Officials from Peru’s mining chamber confirmed 14 March that operations at Southern Copper’s Cuajone copper operation is nearing the end of its second week with operations idled due to protesters who have blocked a key transport artery.
According to a Reuters report that has cited Sociedad Nacional de Minera Petroleo y Energia’s (SNMPA) statement in Spanish, the regulatory group has condemned the violence on both sides of the issue. Local communities, it noted, have cut off the camp’s access to water and also created a blockade of a key railroad.
Water has now been unavailable to Cuajone since 28 February, the day the suspension of operations began. In a statement the same day, Southern Copper called the action “an attack on the life and health” of its workers.
“The refusal of residents to restore water supply to Cuajone and free the railroad prevent[s] us from resuming operations at the mine,” Southern Copper added on 13 March.
Reuters said protesters are demanding $5 billion in compensation as well as a share of 5% of the company’s profits.

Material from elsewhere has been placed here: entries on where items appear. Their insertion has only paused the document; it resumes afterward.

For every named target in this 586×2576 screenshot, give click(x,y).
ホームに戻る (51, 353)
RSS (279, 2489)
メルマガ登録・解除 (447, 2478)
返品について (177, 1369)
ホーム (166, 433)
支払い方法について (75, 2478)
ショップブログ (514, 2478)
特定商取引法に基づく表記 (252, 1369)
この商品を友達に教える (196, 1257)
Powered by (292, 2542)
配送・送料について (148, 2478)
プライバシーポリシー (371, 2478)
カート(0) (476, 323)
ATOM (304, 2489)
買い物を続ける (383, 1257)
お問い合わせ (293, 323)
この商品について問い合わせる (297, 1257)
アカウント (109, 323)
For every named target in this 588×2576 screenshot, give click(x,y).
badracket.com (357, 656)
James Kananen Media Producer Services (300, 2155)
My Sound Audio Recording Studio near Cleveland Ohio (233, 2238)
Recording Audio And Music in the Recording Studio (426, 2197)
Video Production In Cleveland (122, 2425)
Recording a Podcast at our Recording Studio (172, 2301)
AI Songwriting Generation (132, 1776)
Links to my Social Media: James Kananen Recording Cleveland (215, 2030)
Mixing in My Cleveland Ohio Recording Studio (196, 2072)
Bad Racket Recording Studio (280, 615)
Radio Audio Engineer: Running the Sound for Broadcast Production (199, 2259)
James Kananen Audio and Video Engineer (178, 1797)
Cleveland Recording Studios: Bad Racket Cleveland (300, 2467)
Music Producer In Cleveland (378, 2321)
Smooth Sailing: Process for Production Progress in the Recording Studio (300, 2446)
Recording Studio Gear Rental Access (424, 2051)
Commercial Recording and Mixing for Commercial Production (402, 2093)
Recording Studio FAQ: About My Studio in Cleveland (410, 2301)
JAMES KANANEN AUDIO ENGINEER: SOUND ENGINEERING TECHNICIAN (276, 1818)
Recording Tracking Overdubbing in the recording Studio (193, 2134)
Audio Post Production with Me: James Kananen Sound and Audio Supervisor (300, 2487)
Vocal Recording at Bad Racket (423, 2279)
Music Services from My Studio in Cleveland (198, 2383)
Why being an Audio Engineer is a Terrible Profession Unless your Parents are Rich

Peru is the second largest copper producer in the world, and a crucial tax revenue source. The news service said that residents have been increasingly protesting, stating that mines cause pollution without contributing enough to the local economy.
Cuajone is not the only operation in the country to be hit with protests; an access road at MMG’s Las Bambas copper operation has been blocked since 1 March by local residents demanding the company financially contribute to the region.